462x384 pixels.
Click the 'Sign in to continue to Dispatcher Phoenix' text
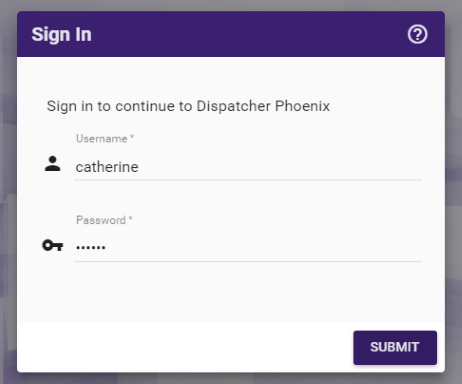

• • •

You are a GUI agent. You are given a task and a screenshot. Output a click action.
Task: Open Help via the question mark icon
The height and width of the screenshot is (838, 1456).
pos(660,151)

• • •

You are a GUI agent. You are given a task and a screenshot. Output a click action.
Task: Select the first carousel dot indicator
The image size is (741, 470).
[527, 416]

• • •

◆ **Goal of the exercise**: From the records above, give again exactly the lines running from the line with "462x384 pixels." to the line with "Click the 'Sign", inclusive.

◆ **Answer section**:
462x384 pixels.
Click the 'Sign in to continue to Dispatcher Phoenix' text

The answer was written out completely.